PASSAGE =
A Nuclear Agenda for 2002

President Bush’s proposed nuclear weapons cuts fall well short of the rethinking of U.S. nuclear weapons policy that he promised during the presidential campaign. Rather than responding to the fundamental changes in Russia that have helped transform U.S.-Russian relations, his plans reflect the very cold-war thinking he has repeatedly, and rightly, disparaged. A true post-cold war agenda for U.S. nuclear weapons would go much further. Its primary goal would be to marginalize as much as possible the role that nuclear weapons play in U.S. defense and foreign policy. This goal is necessary not so much for moral or political reasons (though those are important as well), but it is above all of crucial strategic importance. Unlike the cold war years, the United States now enjoys unquestioned conventional military superiority. The one thing that can negate this advantage is the possession, threat, and use of nuclear weapons by others. General John Shalikashvili, the former chairman of the Joint Chiefs of Staff, made this point well in 2001: “Any activities that erode the firebreak between nuclear and conventional weapons or that encourage the use of nuclear weapons for purposes that are not strategic and deterrent in nature would undermine the advantage that we derive from overwhelming conventional superiority.” Success in further marginalizing nuclear weapons in international politics is therefore of critical importance to Washington. The following steps will be necessary to do that:

Adopt a deterrent strategy that emphasizes guaranteed retaliation, not damage limitation.

MATERIAL =
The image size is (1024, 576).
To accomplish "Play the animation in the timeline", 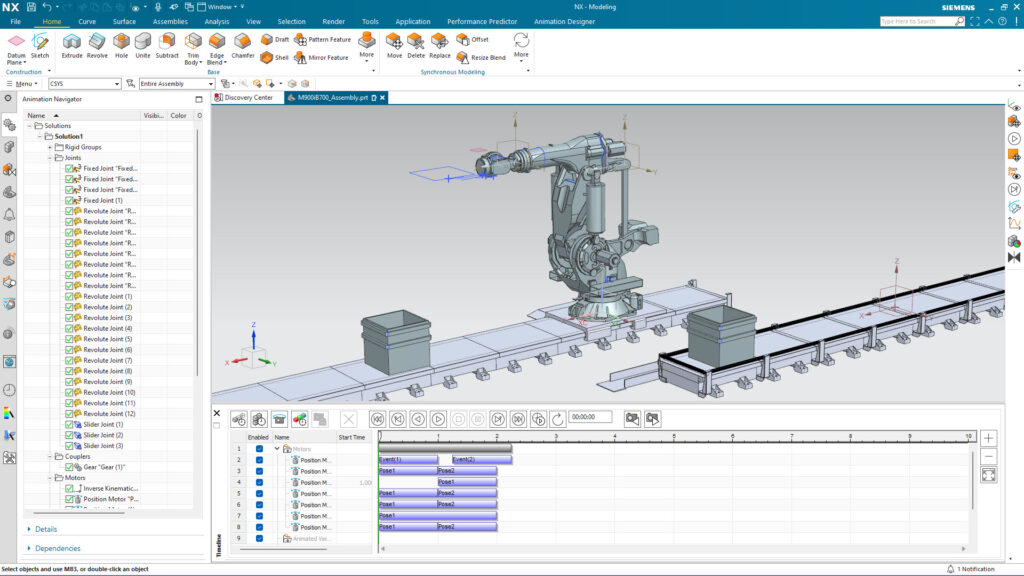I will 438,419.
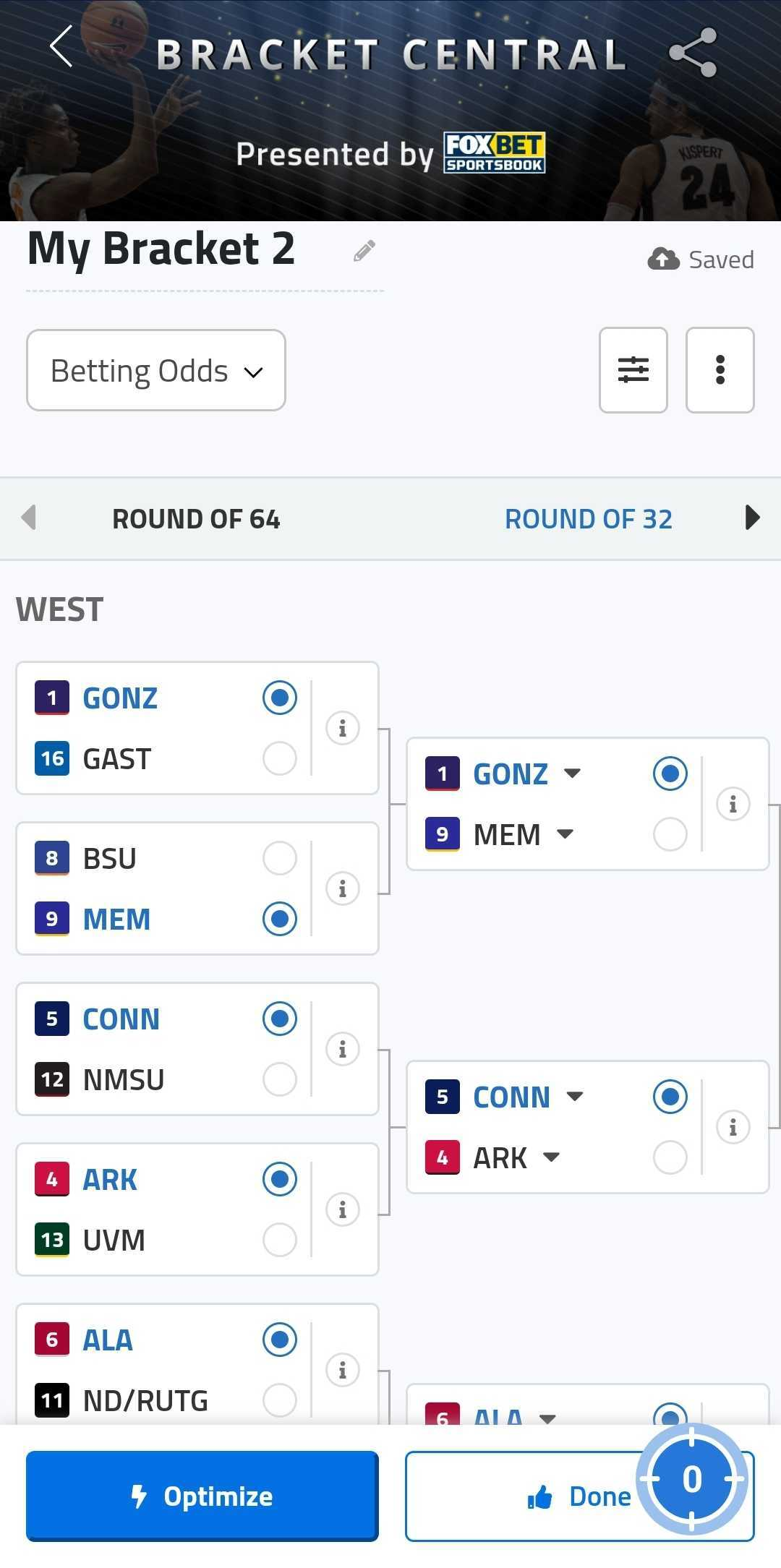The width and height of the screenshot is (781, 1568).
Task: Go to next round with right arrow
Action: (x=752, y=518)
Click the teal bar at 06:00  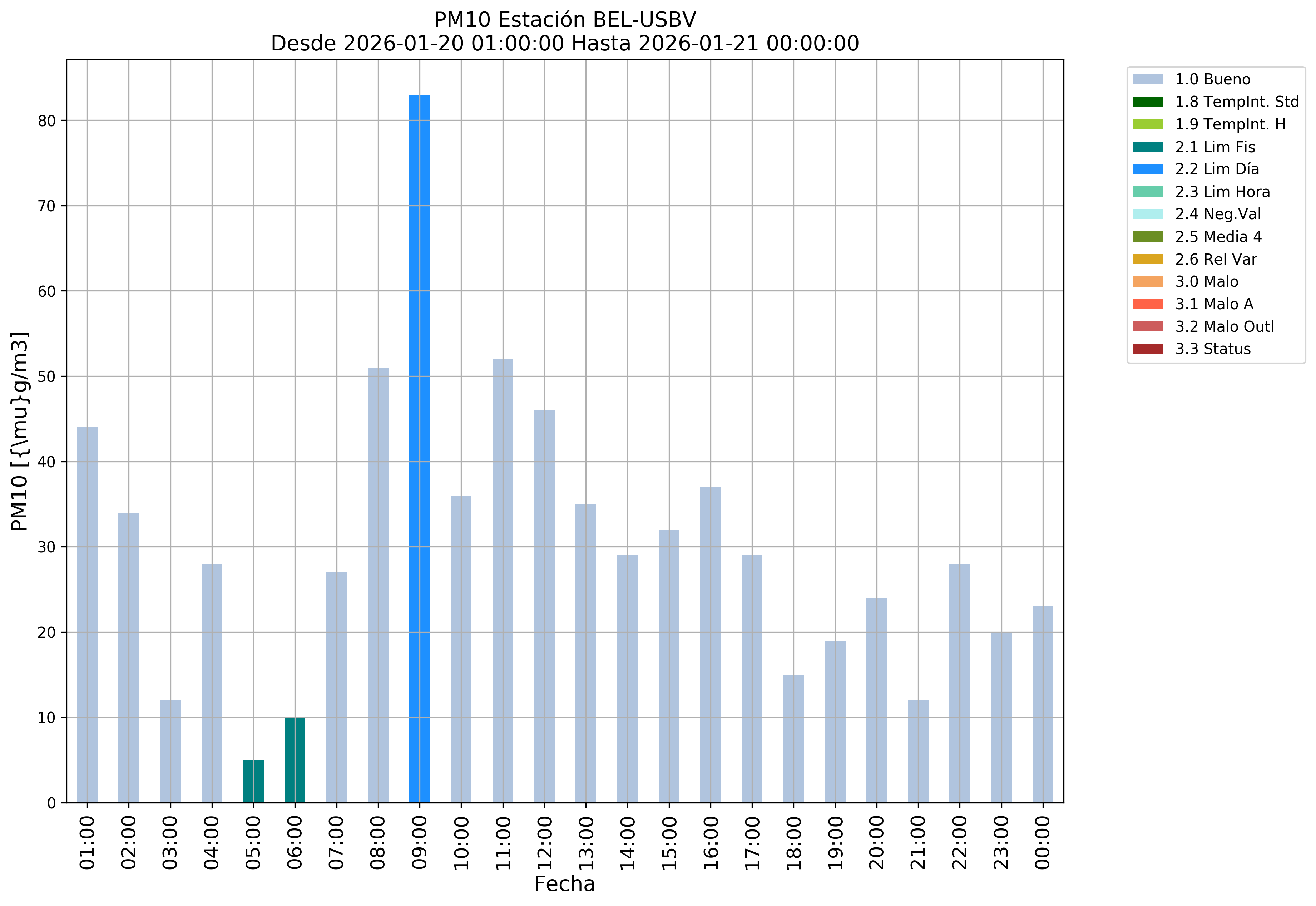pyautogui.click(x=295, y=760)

---

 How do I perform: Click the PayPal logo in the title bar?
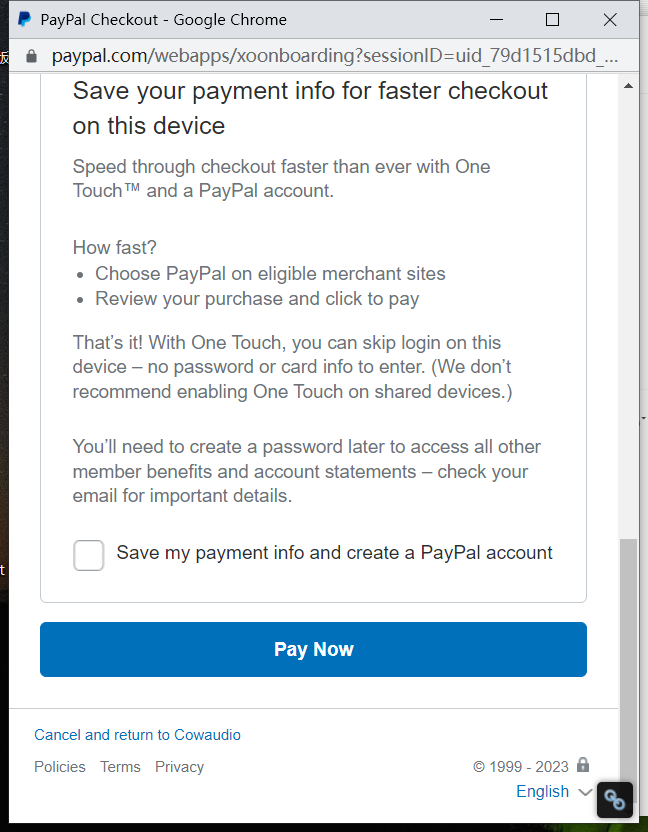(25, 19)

REQUEST A =
According to the nuclear agenda passage, what does the United States now enjoy, unlike during the cold war years?
REQUEST B =
Extend the nuclear agenda passage, picking up right after its final sentence.

FINAL ANSWER A =
Unquestioned conventional military superiority.

FINAL ANSWER B =
Throughout the cold war the Pentagon sought to develop a nuclear force posture that could theoretically limit damage to the United States in a nuclear war by destroying Soviet nuclear forces before they could be used. That policy drove U.S. force levels well above 10,000 weapons. In a world in which Russia is a friend and no other potentially hostile country has more than a few dozen warheads, the United States need only maintain nuclear forces sufficient to make clear to all that it can retaliate with devastating effect against anyone who dares attack it or its interests. As McGeorge Bundy, national security adviser to Presidents Kennedy and Johnson, recognized more than three decades ago, “in the real world of real political leaders?a decision that would bring even one hydrogen bomb on one city of one’s own country would be recognized in advance as a catastrophic blunder; ten bombs on ten cities would be a disaster beyond history; and a hundred bombs on a hundred cities unthinkable.” We have long lived in Bundy’s real world-and we certainly do so now.

Reduce U.S. nuclear forces to 1,000 strategic weapons.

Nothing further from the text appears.